Task requirements> Among the entries below, one line contains "The height and" and another contains "Task: Click the BUYOUT PRICE label". Transcribe those two lines and every line between them, exactly.

(Available records Opens)

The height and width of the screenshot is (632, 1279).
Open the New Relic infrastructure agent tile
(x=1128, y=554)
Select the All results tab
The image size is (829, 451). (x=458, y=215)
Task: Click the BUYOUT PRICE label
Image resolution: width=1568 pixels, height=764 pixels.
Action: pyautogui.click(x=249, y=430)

(Available records Closes)
(Available records Opens)

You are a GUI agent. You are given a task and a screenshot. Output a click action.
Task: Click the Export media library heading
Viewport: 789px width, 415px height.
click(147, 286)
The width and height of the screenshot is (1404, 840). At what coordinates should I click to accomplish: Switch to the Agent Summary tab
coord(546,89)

(Available records Closes)

Task answer>
The height and width of the screenshot is (632, 1279).
Open the New Relic infrastructure agent tile
(x=1128, y=554)
Select the All results tab
The image size is (829, 451). (x=458, y=215)
Task: Click the BUYOUT PRICE label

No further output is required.